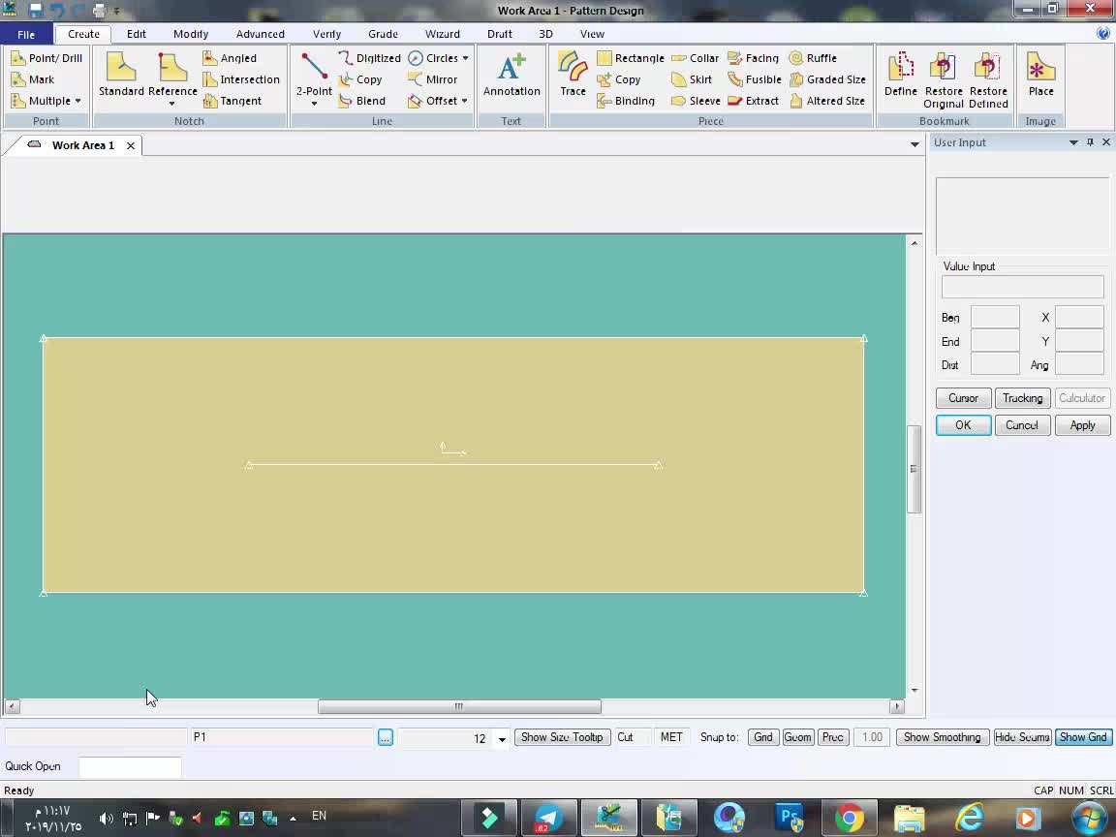Click the Annotation text tool
Screen dimensions: 1116x837
512,76
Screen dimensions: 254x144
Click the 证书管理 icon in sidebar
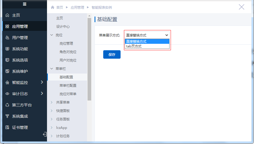[7, 127]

+---+

» What to work on
Your task is to retype, exactly and only, the lines from the line holding "Screen dimensions: 254x144" through the final line of the data above, with both ends kept. Drop the pictures.

» Your response
Screen dimensions: 254x144
Click the 证书管理 icon in sidebar
[7, 127]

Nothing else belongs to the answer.